I stood shivering in its frigid water and looked below the surface, watching for movement. Traces of skim ice clung to the leafy detritus and alder twigs along the edge of the woodland pool, only recently filled with March rains and snowmelt. Then I saw one. Then another. Then six more: all fairy shrimp, the tell-tale sign of a vernal pool.

These delicate inch-long creatures seem to hover effortlessly in the cold water before gracefully swimming away. With their nimble and ethereal movements, it is no wonder they are likened to those mythical woodland fairies of folktales.

Fairy shrimp are denizens of vernal pools – those fishless bodies of water that dry up during the warm months of the year. They almost always swim upside down, traveling throughout the water in search of food. The beating movement of their tiny legs propels them through the water and aids in collecting bacteria, algae, and other microorganisms to eat.

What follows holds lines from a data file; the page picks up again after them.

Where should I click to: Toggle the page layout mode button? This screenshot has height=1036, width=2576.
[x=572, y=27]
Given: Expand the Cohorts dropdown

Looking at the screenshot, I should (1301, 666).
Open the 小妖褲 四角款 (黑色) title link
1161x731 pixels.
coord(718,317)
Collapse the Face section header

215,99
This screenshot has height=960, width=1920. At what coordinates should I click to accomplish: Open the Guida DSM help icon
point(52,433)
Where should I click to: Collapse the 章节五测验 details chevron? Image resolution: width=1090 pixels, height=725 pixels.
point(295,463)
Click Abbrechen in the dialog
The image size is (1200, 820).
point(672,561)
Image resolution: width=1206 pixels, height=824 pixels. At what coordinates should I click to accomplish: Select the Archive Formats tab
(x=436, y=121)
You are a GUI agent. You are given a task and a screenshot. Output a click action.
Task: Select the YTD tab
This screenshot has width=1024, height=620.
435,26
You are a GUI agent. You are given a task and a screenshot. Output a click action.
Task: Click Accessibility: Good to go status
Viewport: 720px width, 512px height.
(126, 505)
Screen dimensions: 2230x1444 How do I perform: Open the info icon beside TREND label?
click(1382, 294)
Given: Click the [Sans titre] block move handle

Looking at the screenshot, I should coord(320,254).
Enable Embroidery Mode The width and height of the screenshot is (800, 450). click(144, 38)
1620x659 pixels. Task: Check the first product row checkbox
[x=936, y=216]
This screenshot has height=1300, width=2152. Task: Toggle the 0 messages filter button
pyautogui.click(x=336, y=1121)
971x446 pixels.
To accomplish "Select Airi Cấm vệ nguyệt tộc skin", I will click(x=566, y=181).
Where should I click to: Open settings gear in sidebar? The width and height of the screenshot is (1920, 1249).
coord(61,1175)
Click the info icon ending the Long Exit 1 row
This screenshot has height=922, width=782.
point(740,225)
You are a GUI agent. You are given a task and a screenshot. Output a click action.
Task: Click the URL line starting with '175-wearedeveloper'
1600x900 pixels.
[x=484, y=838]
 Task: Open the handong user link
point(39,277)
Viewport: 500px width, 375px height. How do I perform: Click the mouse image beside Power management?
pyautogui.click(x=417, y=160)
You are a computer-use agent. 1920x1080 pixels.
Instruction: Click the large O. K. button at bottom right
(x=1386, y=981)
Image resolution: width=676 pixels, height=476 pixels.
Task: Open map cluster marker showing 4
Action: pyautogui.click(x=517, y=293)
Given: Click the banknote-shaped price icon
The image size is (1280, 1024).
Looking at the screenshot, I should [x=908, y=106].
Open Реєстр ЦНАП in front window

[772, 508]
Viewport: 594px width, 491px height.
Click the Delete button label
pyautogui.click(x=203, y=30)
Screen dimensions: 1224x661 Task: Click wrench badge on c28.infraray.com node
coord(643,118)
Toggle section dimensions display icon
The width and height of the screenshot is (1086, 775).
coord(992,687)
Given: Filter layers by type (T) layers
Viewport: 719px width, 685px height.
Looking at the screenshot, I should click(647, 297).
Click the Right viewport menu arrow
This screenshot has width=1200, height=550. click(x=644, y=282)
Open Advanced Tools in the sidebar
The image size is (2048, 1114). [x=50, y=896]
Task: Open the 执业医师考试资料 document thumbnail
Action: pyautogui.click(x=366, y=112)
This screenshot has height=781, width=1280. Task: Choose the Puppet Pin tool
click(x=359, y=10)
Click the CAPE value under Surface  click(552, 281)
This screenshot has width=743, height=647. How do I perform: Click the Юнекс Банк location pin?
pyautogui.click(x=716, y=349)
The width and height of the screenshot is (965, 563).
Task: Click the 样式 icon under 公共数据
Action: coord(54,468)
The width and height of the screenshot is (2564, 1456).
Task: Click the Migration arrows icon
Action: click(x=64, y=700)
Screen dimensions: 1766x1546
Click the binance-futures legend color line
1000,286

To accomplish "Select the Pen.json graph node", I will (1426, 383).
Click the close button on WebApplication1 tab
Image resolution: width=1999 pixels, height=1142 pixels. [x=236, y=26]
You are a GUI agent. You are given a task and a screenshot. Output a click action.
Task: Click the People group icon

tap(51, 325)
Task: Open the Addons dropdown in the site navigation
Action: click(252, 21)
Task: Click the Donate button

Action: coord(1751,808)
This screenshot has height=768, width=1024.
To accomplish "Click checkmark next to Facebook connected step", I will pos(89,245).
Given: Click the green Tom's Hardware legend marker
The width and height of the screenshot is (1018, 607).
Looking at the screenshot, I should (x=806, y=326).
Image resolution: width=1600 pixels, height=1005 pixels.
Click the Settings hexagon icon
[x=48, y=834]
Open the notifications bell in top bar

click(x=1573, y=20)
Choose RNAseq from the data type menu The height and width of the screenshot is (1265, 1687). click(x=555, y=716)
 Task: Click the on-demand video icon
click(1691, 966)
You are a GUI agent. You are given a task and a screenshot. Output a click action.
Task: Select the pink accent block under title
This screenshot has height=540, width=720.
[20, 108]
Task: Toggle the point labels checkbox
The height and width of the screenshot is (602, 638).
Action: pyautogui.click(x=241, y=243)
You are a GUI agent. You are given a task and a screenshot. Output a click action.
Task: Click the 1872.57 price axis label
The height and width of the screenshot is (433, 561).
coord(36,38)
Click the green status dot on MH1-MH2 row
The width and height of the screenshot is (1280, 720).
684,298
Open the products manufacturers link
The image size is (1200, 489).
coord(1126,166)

Female fairy shrimp produce two types of eggs – summer eggs and resting eggs. The summer eggs hatch almost immediately, and those new fairy shrimp complete their life cycles before the vernal pool dries up. Resting eggs, which can survive cold winter temperatures and drought, hatch in late winter or early spring after the pool has filled again from the rain and winter snowmelt. Then for another year a new crop of graceful fairies will make their presence in the ephemeral waters dotting the landscape.

 

Vernal pools are one of the neatest ecosystems easily accessible to us in Central MA. They are important breeding areas for wood frogs, Spring peepers, spotted salamanders, and a whole bunch of really cool caddisflies. And, of course, fairy shrimp need the vernal pools as they cannot survive the predatory fish found in rivers, lakes and ponds.

I certified some vernal pools for the State (MA) in 2006. Every year in March and early April since then, before too much algal growth makes it difficult to observe fairy shrimp, I’ll head out to the pools to catch a glimpse of these critters. When I spot fairy shrimp, even after observing hundreds of them over the years, it is as magical as the first time I saw one.